Count-free Company Amalgamations
- Profits tax consequences of a court-free amalgamation under the Companies Ordinance (Cap. 622) may not be the same as those in specific private merger ordinances in Hong Kong or in universal succession cases under foreign laws, which are not carried out for the purpose of obtaining tax benefits.
- ‘If the Commissioner is satisfied that the court-free amalgamation is not carried out for the purpose of obtaining tax benefits, the provisions in sections 61A or 61B will not be made applicable to the amalgamation (e.g. the denial of losses carried forward from the amalgamating company to the amalgamated company) and the amalgamated company will generally be treated as far as possible as if it is the continuation of and the same person as the amalgamating company for the purposes of the Inland Revenue Ordinance.
- Pending the decision to amend the provisions in the Inland Revenue Ordinance to provide for a statutory framework to address the issues relating to court-free amalgamations, the Assessor will make assessment in accordance with the following practice:
Amalgamation with sale of assets
- If the court free amalgamation is structured with a sale of assets on an arm’s length basis, the provisions relating to sale of assets will be applied to such amalgamation to assess any deemed trading receipts and to make balancing adjustments.
Amalgamation without sale of assets
- The amalgamating company is treated on the day immediately before the amalgamation as having:
- ceased to carry on its trade, profession or business; and
- realized its trading stock in the open market.
- The amalgamated company is treated on the date of amalgamation as having:
- continued to carry on the trade, profession or business of the amalgamating company by way of succession;
- qualified for annual allowances in respect of commercial/industrial buildings or structures by way of its entitlement to the relevant interests subject to balancing charges on disposal not exceeding the aggregate of the allowances made to it and the amalgamating company;
- qualified for annual allowances in respect of machinery or plant by reference to reducing values still unallowed subject to balancing charges on disposal not exceeding the aggregate of allowances made to it and the amalgamating company;
- qualified for any unexpired allowances/deduction in respect of capital expenditure incurred by the amalgamating company under sections 16B, 16E, 16EA, 16F, 16G and 16I subject to the assessment of proceeds as trading receipts on sale;
- entitled to deductions that the amalgamating company would have been allowed but for the amalgamation; and
- earned the amount that would have been income or trading receipt of the amalgamating company but for the amalgamation.
Tax losses
- Tax losses are specific to a company and cannot be transferred to other group companies.
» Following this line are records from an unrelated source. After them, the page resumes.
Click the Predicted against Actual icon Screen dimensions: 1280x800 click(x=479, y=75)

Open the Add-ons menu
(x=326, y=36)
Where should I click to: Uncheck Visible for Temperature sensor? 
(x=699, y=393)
Group loss relief and deduction for acquired losses through court-free amalgamation procedure are not to be allowed.
- Tax losses can be used to set off against profits of the amalgamated company on the following conditions:
- tax losses are incurred after the amalgamating company and the amalgamated company have become wholly owned subsidiaries of the same group;
- tax losses are carried forward by the amalgamating or amalgamated company in a trade or business, which continues until amalgamation;
- tax losses if brought forward in the amalgamated company, the amalgamated company has adequate financial resources (excluding intra-group loans) to purchase the trade or business if not via amalgamation;
- tax losses brought forward from the amalgamating company can only be used to set off against the profits of the amalgamated company derived from the same trade or business succeeded from the amalgamating company.
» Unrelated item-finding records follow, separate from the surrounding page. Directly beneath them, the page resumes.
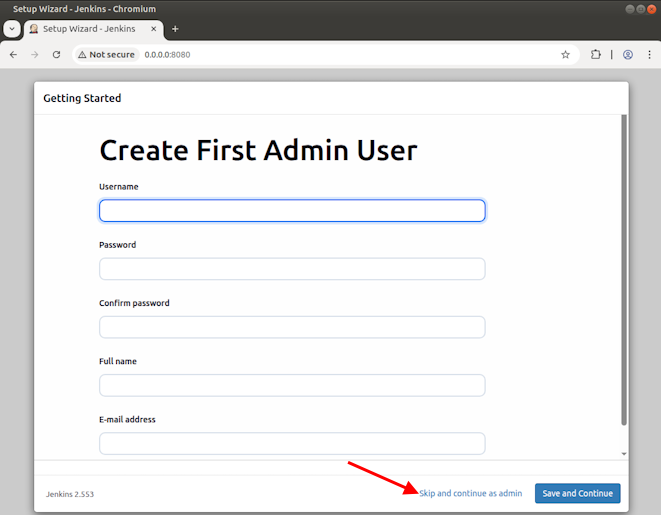This screenshot has width=661, height=515.
Task: Expand the tab search dropdown arrow
Action: coord(12,29)
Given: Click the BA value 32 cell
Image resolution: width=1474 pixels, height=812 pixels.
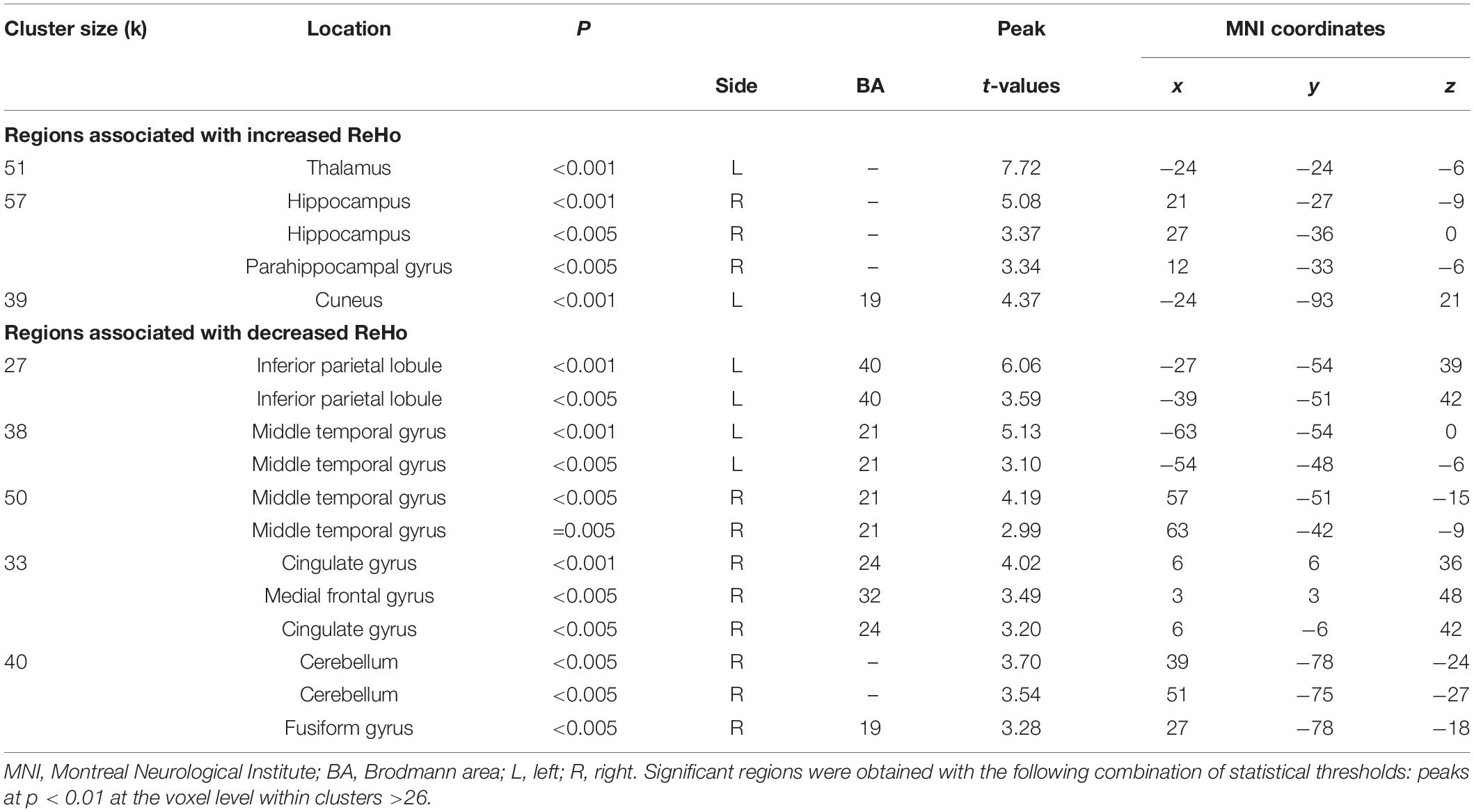Looking at the screenshot, I should (870, 596).
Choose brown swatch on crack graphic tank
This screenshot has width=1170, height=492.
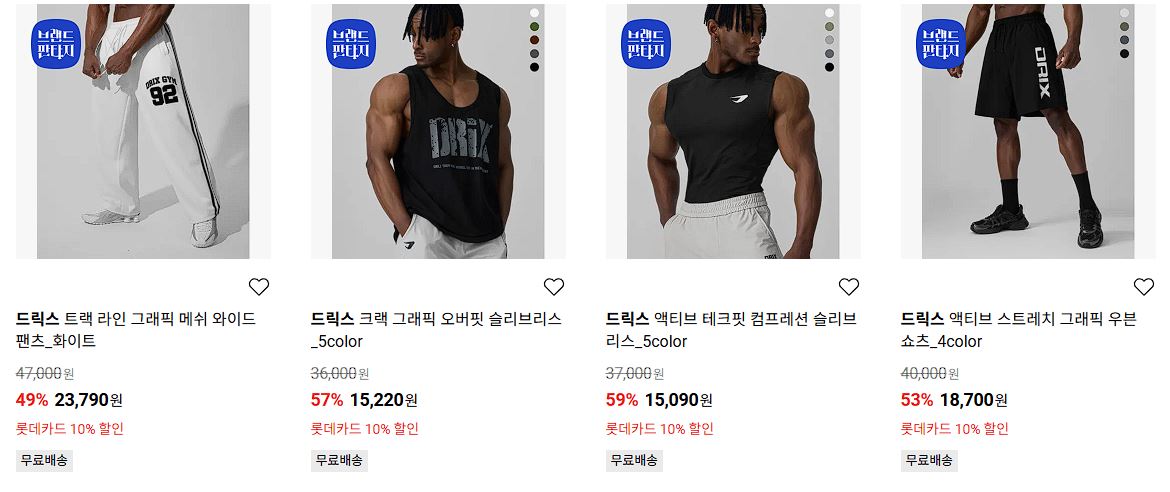coord(534,40)
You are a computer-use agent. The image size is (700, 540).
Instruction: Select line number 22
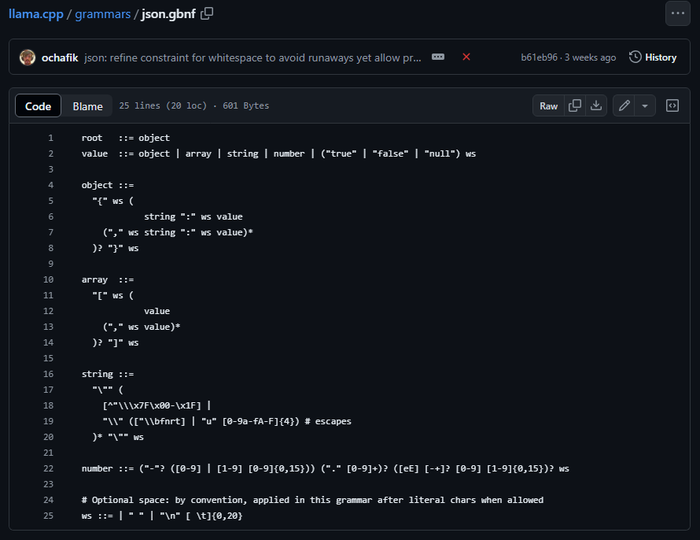coord(48,469)
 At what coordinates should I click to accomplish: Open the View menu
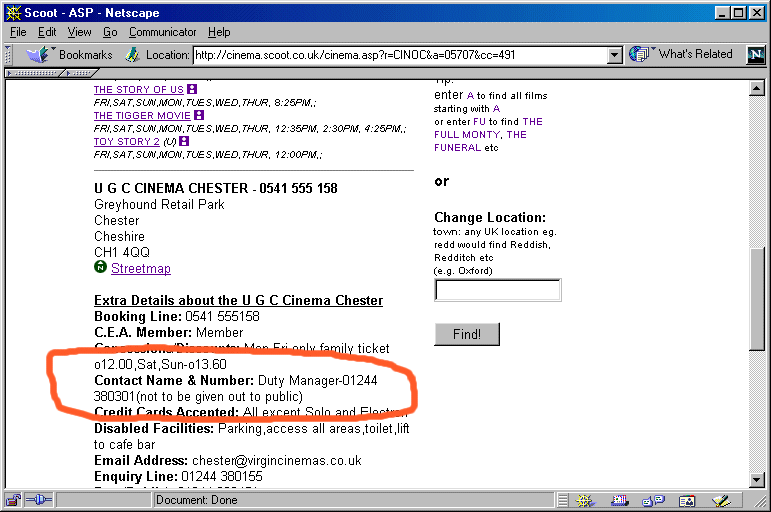[x=79, y=32]
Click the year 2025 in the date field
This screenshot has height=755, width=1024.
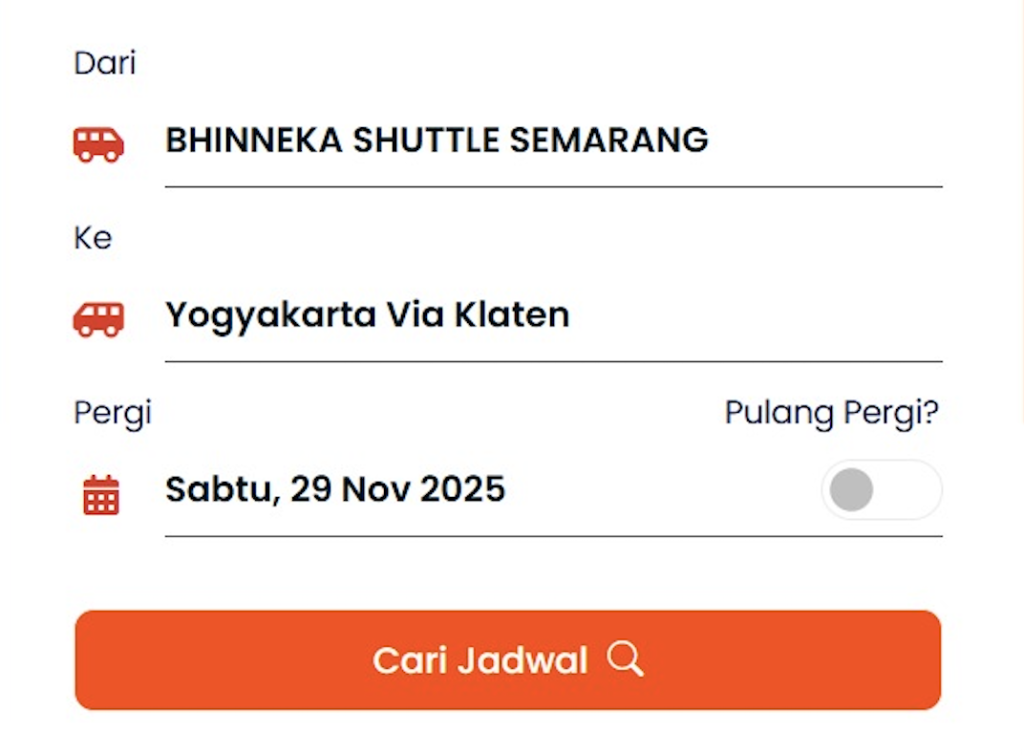tap(462, 489)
- The amalgamating company and the amalgamated company should seriously consider applying for an advance ruling under section 88A if tax losses available for set off on amalgamation are material in quantum.
Profit tax return
- The amalgamated company should inform the Commissioner in writing of the amalgamation within one month from the date of the amalgamation and submit a profits tax return for each amalgamating company for the year of assessment in which the date the amalgamating company is regarded as having ceased its business falls.
Rights and obligations
- The amalgamated company should undertake all obligations imposed on the amalgamating company, in particular record keeping requirement, return filing requirement and provision of information requirement, and shall assume all its tax liabilities, certain or contingent, in respect of the year of assessment in which the amalgamating company is regarded as having ceased its business and all prior years of assessment.